Whether it was ever possible to thread that needle between democracy and socialism is, to say the least, debateable. But September 11, 1973, was probably the last day that any revolutionary socialist anywhere in the world believed it was possible. Afterwards, socialists either ceased being revolutionary (like today’s socialist president of Chile, Ricardo Lagos) or ceased being democratic (for instance the leftist parties of El Salvador who had been denied their own electoral victory in 1972). September 11, 1973, was thus genuinely a day that changed history.

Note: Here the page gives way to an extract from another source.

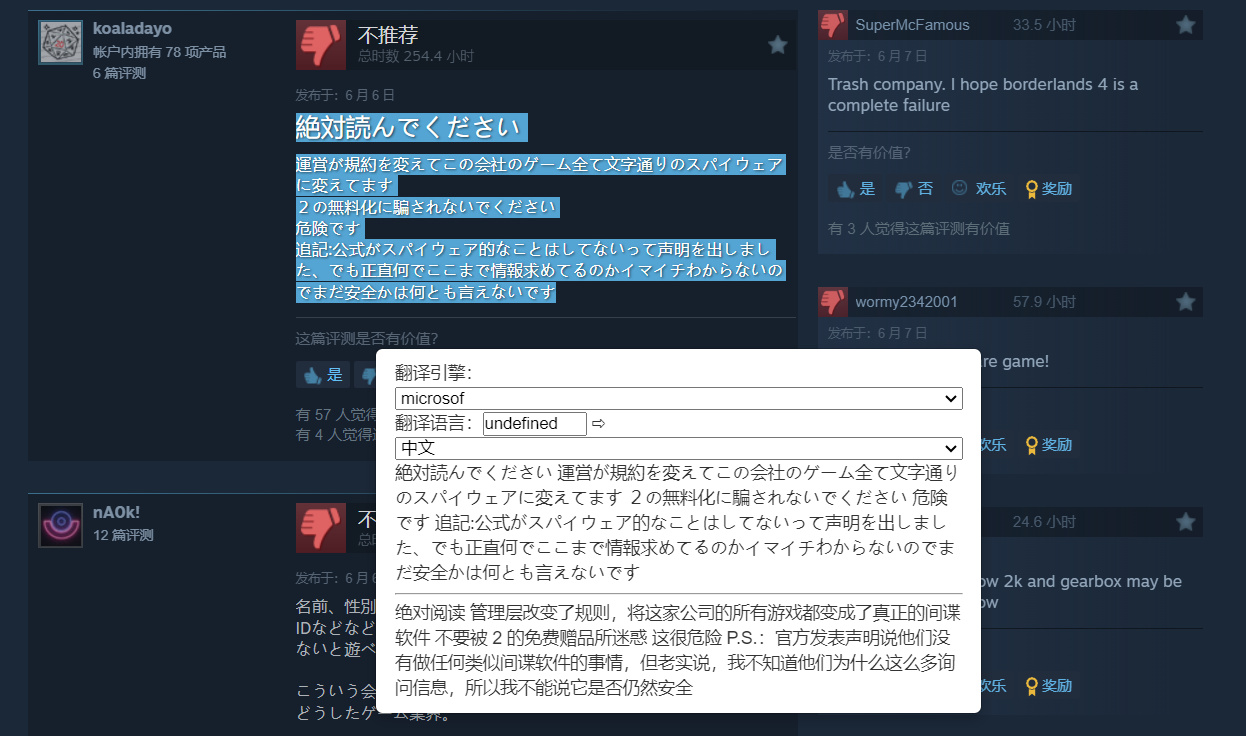Open the 中文 target language dropdown
This screenshot has height=736, width=1246.
point(679,448)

The Chilean experience after 1970 is a dramatic example of the impact of institutional rules in democracy. Allende received a plurality of the popular vote in 1970, but it was only 36%. He was duly confirmed by Congress as President per the requirements of the 1925 constitution. However, had Chile required a popular runoff–as its current constitution and most new constitutions in Latin America now require–most likely he would never have been president, and Chile’s democracy would have survived. On the other hand, had he become president but had the 1971 national election been a congressional election instead of a municipal election, Allende’s alliance most likely would have won a majority of seats. That would have meant there would not have been the narrow center-right majority in congress that blocked most of Allende’s program and later declared his government unconstitutional for its use of decree-law provisions that were in fact on the Chilean statute books.

Dr. Salvador Allende Gossens


The link in the first line above is to a BBC story remembering the event. It includes a brief and fascinating audio clip of a BBC broadcast from Santiago regarding resistance to the military three days after the coup.